(Saved entries)
--- --- ---

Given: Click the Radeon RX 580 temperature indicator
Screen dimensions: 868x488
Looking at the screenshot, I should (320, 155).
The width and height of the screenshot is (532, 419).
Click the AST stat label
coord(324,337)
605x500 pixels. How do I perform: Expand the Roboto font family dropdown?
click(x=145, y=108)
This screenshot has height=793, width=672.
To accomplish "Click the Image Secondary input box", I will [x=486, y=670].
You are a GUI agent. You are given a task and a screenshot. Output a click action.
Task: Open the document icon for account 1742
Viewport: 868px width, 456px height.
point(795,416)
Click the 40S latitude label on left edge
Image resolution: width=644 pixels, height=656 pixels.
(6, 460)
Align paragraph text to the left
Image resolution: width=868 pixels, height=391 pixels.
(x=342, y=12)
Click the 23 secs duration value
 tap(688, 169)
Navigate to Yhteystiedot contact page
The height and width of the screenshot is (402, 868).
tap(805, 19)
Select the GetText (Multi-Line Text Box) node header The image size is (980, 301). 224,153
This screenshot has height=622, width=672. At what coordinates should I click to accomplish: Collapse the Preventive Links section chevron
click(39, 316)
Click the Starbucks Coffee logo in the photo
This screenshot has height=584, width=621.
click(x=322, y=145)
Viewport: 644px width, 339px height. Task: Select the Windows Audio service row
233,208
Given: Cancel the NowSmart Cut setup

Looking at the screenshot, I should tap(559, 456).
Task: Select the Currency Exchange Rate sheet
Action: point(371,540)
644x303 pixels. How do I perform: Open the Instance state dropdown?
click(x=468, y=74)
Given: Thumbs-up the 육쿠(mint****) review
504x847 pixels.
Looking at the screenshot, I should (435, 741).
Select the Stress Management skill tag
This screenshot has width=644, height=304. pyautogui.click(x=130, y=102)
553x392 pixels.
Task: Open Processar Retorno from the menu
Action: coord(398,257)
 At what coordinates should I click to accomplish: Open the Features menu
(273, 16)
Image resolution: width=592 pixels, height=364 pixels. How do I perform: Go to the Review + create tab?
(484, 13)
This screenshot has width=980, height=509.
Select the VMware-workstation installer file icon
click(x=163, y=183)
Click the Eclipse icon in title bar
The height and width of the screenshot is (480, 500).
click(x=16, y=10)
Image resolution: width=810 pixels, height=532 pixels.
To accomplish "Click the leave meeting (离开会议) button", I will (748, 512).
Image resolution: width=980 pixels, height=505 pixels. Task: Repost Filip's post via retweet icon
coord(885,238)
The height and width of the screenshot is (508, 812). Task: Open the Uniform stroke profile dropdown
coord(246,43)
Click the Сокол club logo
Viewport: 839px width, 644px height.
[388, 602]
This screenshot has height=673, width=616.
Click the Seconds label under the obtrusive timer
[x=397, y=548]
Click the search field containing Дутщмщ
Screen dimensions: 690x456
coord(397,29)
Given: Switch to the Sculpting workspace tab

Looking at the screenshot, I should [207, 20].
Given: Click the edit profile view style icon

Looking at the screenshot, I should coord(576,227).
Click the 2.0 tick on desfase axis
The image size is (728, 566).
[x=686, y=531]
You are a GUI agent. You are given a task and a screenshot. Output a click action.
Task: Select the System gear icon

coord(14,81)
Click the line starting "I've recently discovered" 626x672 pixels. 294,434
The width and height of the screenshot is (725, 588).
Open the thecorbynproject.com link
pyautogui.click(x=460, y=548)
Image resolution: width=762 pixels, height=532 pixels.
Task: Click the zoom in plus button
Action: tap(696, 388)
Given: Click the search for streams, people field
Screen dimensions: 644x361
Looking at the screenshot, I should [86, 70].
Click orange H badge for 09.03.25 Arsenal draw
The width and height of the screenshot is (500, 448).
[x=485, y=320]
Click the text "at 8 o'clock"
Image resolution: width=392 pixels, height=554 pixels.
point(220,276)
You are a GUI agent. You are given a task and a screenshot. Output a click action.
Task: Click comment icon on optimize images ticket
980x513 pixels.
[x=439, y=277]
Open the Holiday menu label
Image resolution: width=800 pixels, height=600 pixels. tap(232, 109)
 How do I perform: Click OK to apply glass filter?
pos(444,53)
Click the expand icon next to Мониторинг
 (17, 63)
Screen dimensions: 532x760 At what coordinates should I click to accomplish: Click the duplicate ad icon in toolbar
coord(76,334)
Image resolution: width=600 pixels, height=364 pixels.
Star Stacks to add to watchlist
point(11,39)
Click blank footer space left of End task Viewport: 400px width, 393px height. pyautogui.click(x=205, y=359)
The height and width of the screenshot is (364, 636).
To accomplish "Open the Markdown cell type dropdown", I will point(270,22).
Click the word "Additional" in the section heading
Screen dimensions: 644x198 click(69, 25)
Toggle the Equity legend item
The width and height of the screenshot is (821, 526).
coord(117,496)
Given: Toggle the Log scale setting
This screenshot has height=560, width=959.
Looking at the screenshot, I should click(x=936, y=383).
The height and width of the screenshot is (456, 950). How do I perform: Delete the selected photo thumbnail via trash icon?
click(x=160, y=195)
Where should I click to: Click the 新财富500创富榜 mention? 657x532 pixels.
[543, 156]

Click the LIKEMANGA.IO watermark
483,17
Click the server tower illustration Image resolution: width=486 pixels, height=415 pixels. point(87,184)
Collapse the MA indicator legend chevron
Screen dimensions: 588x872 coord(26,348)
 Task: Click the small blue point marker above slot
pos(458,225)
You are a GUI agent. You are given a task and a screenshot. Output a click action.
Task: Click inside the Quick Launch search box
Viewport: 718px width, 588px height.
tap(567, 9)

--- --- ---

**WHAT THIS TASK INVOLVES**.
Filter the entries above and return only the lines holding "will".

**ANSWER SPACE**.
To accomplish "Click the Image Secondary input box", I will [x=486, y=670].
To accomplish "Click the leave meeting (离开会议) button", I will (748, 512).
To accomplish "Open the Markdown cell type dropdown", I will point(270,22).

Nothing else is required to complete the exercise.